[EM] Ranked Pairs

Michael Ossipoff email9648742 at gmail.com
Sat Sep 16 21:42:27 PDT 2023


Is that RP(wv), or RP(margins) ?

RP(wv) would thwart & deter offensive strategy, an important property in
public elections.

…&, actually, it seems to me that MinMax(wv) would do that better.

That’s because, choosing only from the Smith Set RP, limits it’s choice to
the strategic top-cycle that created by the offensive strategists.

Suppose that the CW’s preferrers don’t do defensive truncation (never rank
anyone you wouldn’t approve in Approval, or whose preferrers you regard as
likely to offensively order-reverse) ?

Knowing that RP will limit its choice to their small  strategic top-cycle,
it would be easier for the strategists to be fairly sur that their
candidate would win in that top-cycle.

But, with MinMax, the winner is chosen more broadly, & could be anywhere in
the candidate-set.  …making it more difficult & risky to confidently do
offensive order/reversal.

RP(margins) might the best choice for a completely honest electorate, but
MinMax(wv) seems better for public elections, due to its better thwarting &
deterrence of offensive strategy.

Yes, MinMax doesn’t meet the luxury cosmetic look-good criteria that RP
meets.

But for one thing, I remind you that natural ( sincere) top-cycles are
vanishingly-rare.

So do you want to have less strategy-protection, in order for the result to
maybe look better in a vanishingly rare natural top/cycle?
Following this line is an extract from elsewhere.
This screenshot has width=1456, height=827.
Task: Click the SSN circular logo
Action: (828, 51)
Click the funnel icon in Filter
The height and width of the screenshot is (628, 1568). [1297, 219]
…& how bad is a violation of Condorcet-Loser anyway.  “Beaten by all the
other alternatives” sounds like some kind of unanimity, but of course it
isn’t. It isn’t like a Pareto-violation. I remind you that the MinMax
winner has fewer voters preferring some particular candidate over him than
anyone else does.

Clone-Criterion violation? How bad that really in MinMax, especially when
we’re talking about a vanishingly rare natural top-cycle?

RP(margins) for a completely honest electorate.
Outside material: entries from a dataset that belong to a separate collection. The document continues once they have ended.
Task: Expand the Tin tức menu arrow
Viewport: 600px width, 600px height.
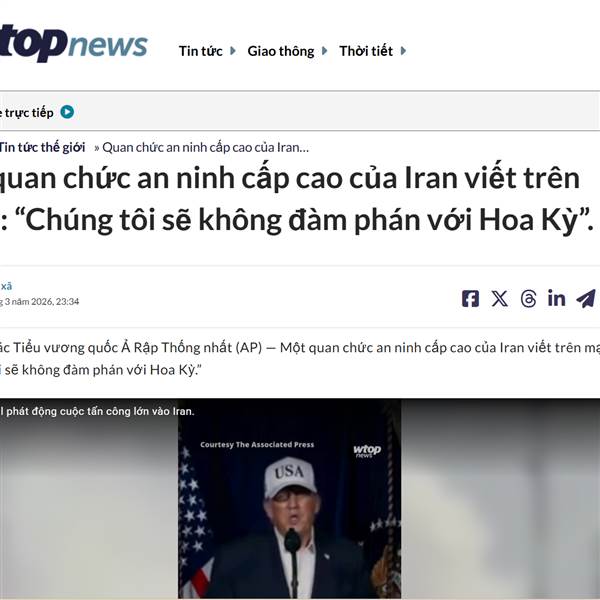Action: pos(232,51)
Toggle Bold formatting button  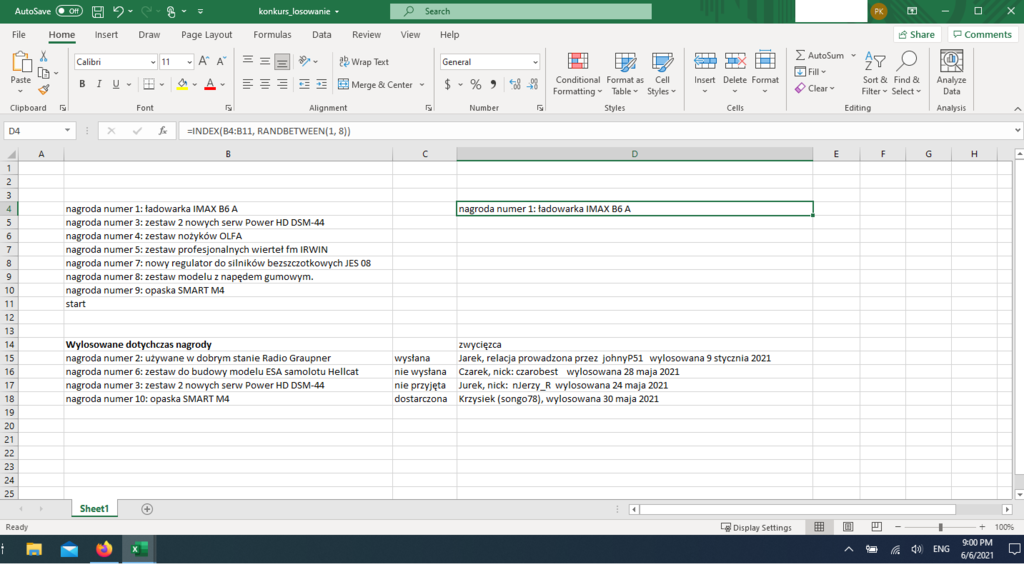pyautogui.click(x=82, y=85)
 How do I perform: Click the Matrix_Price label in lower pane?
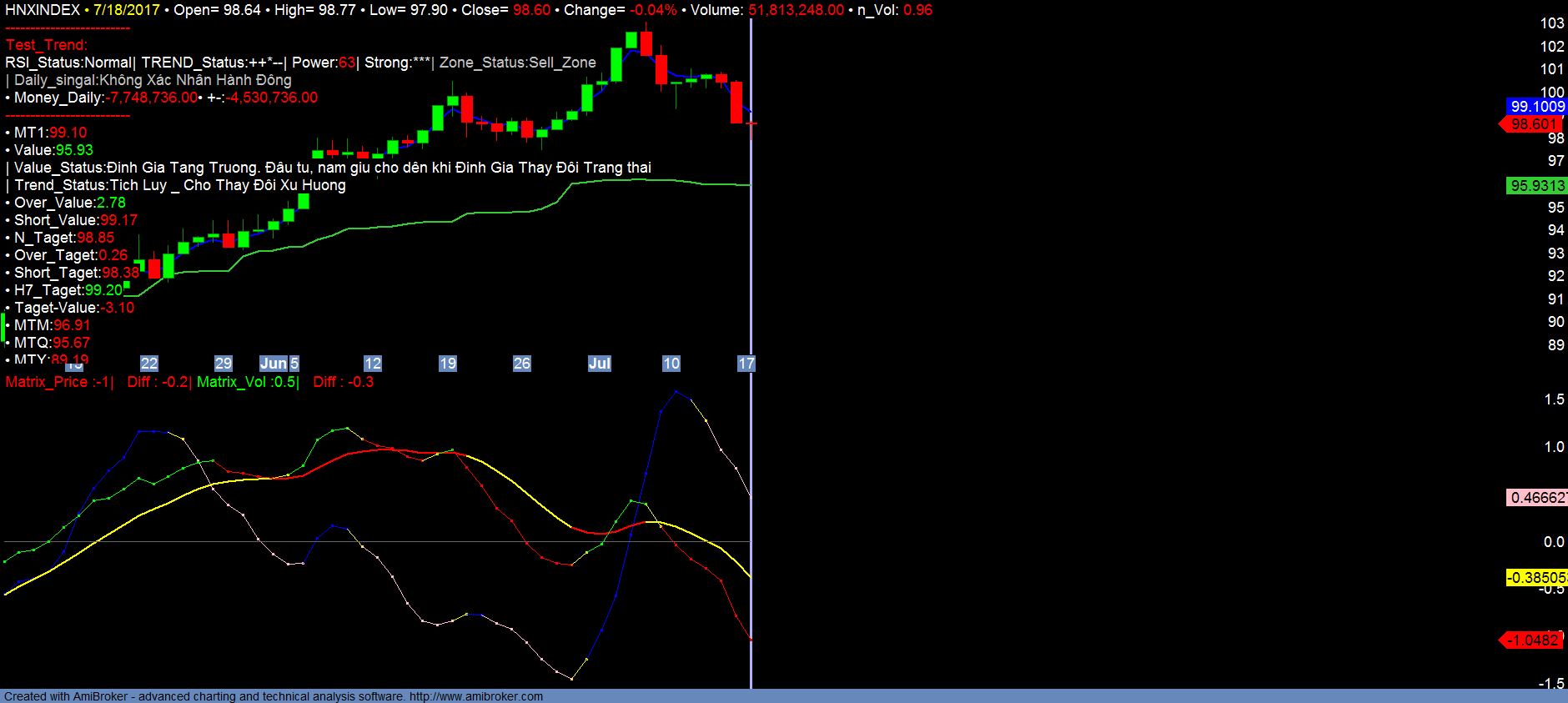[58, 382]
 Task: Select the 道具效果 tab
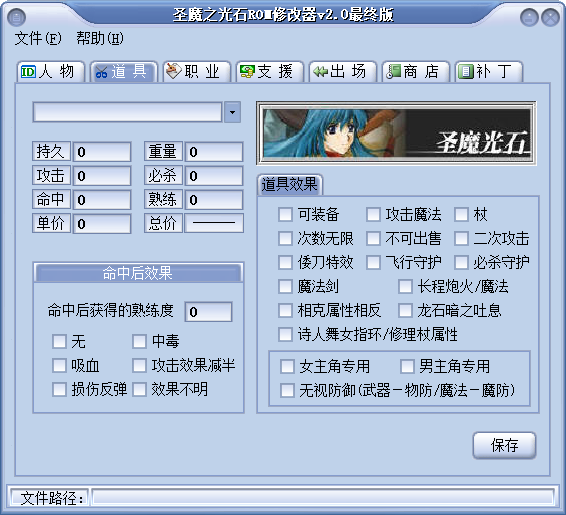click(289, 184)
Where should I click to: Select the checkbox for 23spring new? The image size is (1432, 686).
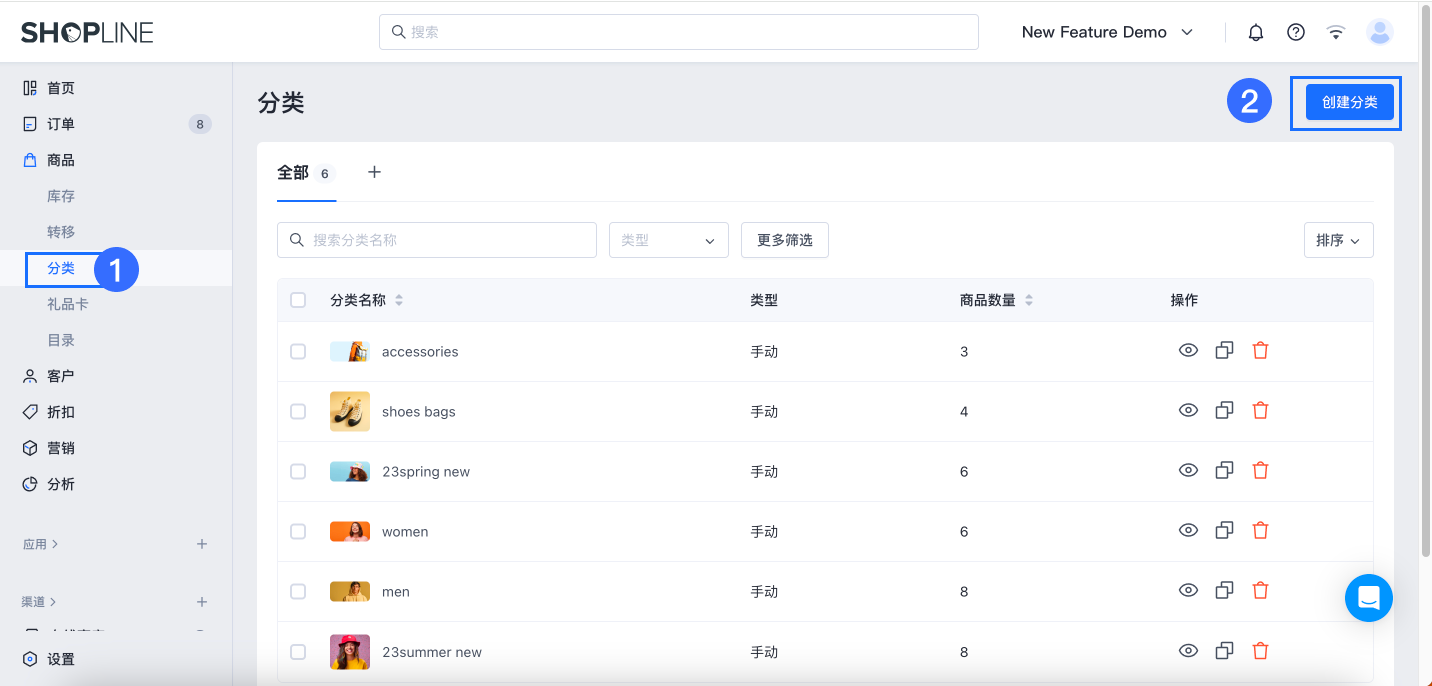click(298, 471)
MinMax(wv) for public elections.

..& about a primary to reduce the candidates to 5: Forget the primary. If
you think people will have trouble rank-ordering lots of candidates, I
remind you that, to vote among them in a primary, they’d still have to
examine & choose among the initial many candidates.

…harder than ranking only the ones you know & regard as deserving &
definitely in your accepts& preferred set.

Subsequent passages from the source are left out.